Riesbach is a district in the Swiss city of Zürich. It is District number 8.

History 
The district comprises the quarters Seefeld, Mühlebach and Weinegg. Riesbach was formerly a municipality of its own, having been incorporated into Zürich in 1893.

Quaianlagen 

As the old bathhouse had to make place for the construction of so-called Seeuferanlage quais, the then independent municipality of Riesbach built the two new bathing facilities Strandbad Tiefenbrunnen (1886) at Zürichhorn and Seebad Utoquai (1890) at Utoquai.

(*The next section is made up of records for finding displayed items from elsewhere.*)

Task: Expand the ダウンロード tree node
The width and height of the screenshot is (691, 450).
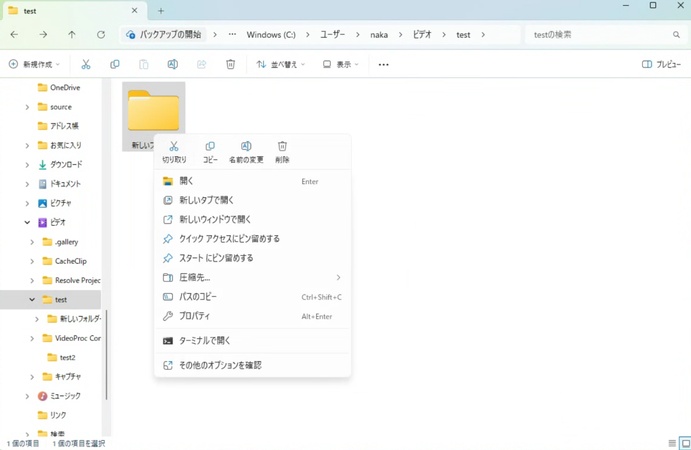Action: pyautogui.click(x=27, y=165)
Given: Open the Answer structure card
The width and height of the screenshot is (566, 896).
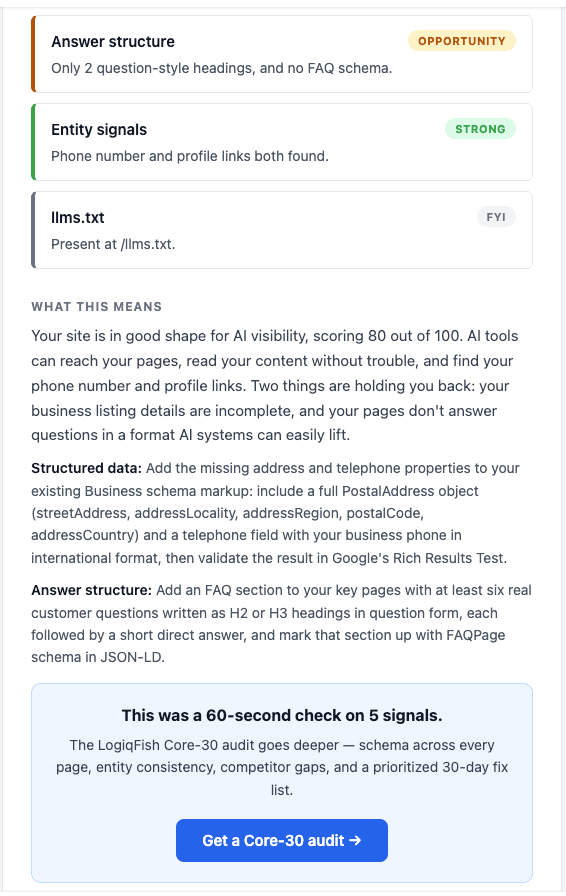Looking at the screenshot, I should click(282, 54).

Hafen Riesbach, meaning Riesbach harbour area is situated between Seefeldquai and Blatterwiese. The harbour itself is as the Enge harbour used as a private-owned marina. 2004, the old kiosk at the popular open lido at Riesbachstrasse was replaced by a polygonal pavilion was designed by the architects Andreas Furrimann and Gabrielle Hächler, and now houses a small restaurant. As well as the Seefeldquai, it is part of the historical Quaianlagen, and combines park designs from different design periods. The stone pillar Klausstud originally stood in the lake and served as a border designation of the medieval right of ban of the city republic of Zürich. At that place also ended the fishing rights of the urban fishermen, and from here the Einsiedeln Abbey pilgrims proved their honour to the Protestantic city by lowering the volume of their prayers and songs. Since the landfills in the construction of the quais, the pillar stands in the middle of the park. The sculpture by Henry Moore is named Sheep Piece, and was donated in 1976. The Centre Le Corbusier or Heidi Weber Museum, an art museum dedicated to the work of the Swiss architect Le Corbusier, is situated between Seefeldquai and Blatterwiese. Between Blatterwiese and Bellerivestrasse, in 1993 the Chinese Garden Zürich was inaugurated.